Die Entnahme des Rebholzes im Hinblick auf Humus- und Nährstoffverluste stellt im Sinne der Nachhaltigkeit kein Problem dar, sofern die Verluste ausgeglichen werden (auf ­Basis einer vorhergehenden Bodenuntersuchung – eine überzogene organische Düngung ist aus ökologischer Sicht nicht vertretbar).

Mit dem Schnittholz aus den Weinbergen und evtl. noch anfallenden Rebstämmen aus der Rodung von ­Altanlagen können Weinbaubetriebe i. d. R. ihren Energiebedarf an Wärme für Heizung und Warmwasser decken und sich somit autark von anderen Brennstoffen machen.
 

Ausblick

Die Technik der Rebholzsammler muss noch optimiert werden. In ­dieser Hinsicht könnten in abseh­barer Zukunft Scheibenradhäcksler zu einer Verbesserung der Häckselgut­beschaffenheit und damit auch der Brennstoffqualität beitragen. Dies wird ein wichtiger Schritt zu einer ratio­nellen Nutzung von Rebholz als Brennstoff sein. Neben der Selbstversorgung einzelner Winzer gibt es auch die Option von lokalen Gemeinschaftsprojekten – Stichwort Winzer-Energiegenossenschaft. Dabei geht es dann um den Ersatz von mehreren hunderttausend Liter/Jahr Heizöläquivalent.

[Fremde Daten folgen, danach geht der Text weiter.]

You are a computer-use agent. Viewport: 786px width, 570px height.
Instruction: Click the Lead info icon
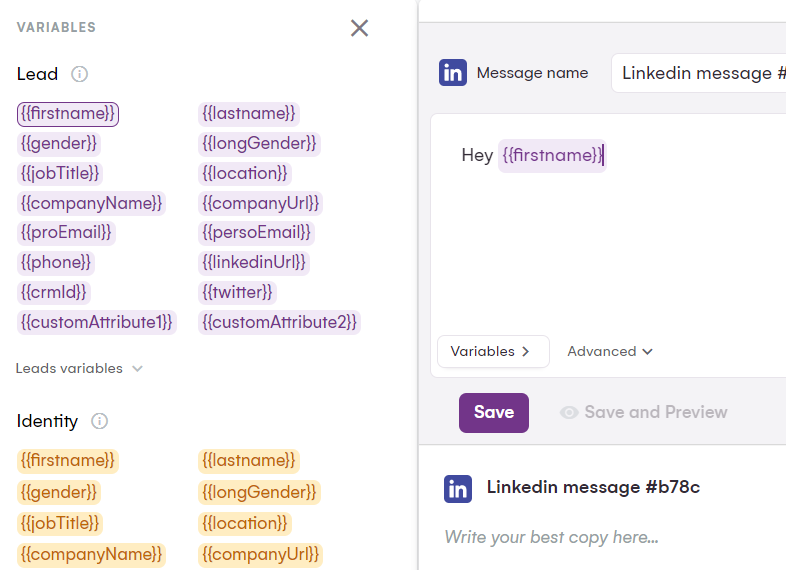(x=80, y=74)
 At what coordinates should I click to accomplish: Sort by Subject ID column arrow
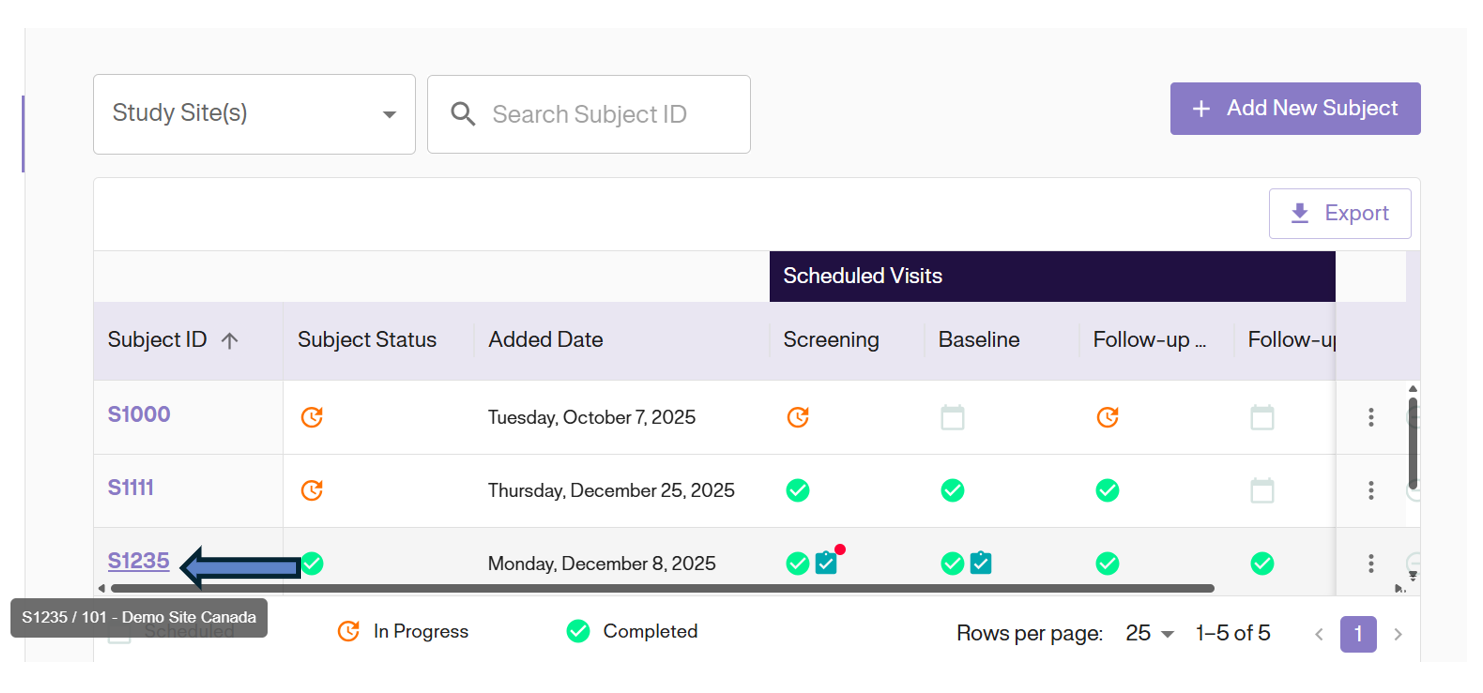point(230,341)
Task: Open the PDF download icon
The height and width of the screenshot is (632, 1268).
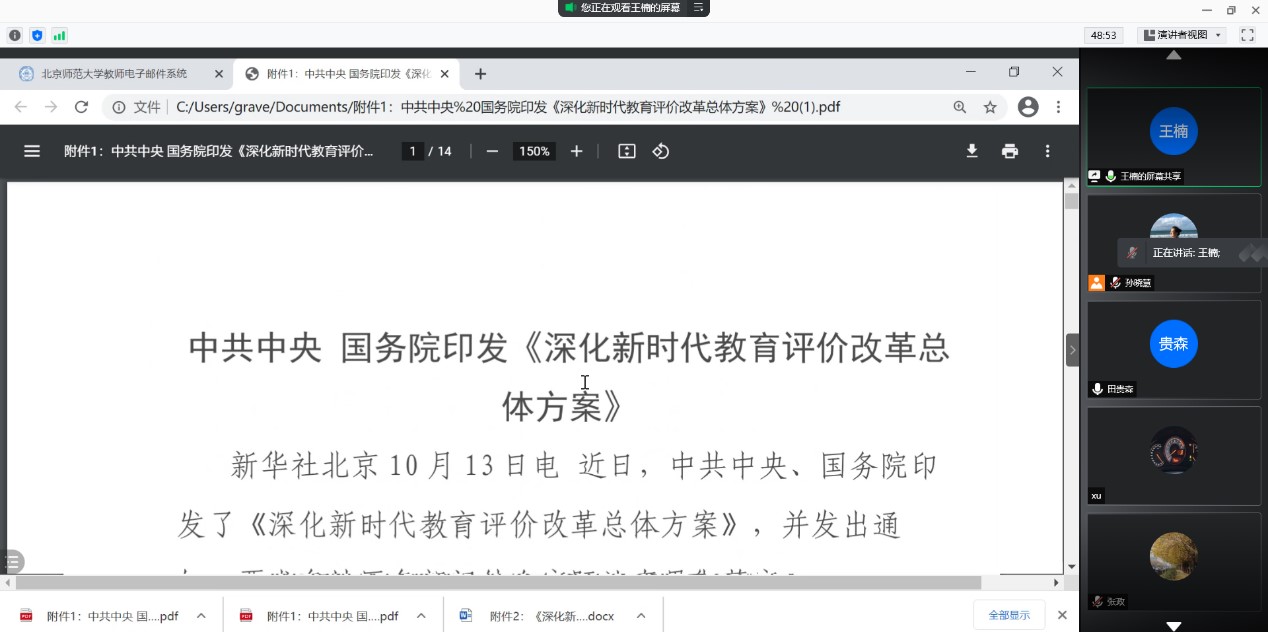Action: (x=971, y=151)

In Blockheizkraftwerken (BHKW) würde neben Wärme gleichzeitig auch Strom erzeugt (Kraft-Wärme-Kopplung). Ein Standort mit einem Rebholz-BHKW könnte als zentrale Stelle für die Einlagerung, Trocknung und Aufbereitung zum hochwertigen Brennstoff dienen. Für den Betrieb eines Rebholz-BHKW sollten mind. 200ha Ertragsrebfläche veranschlagt werden.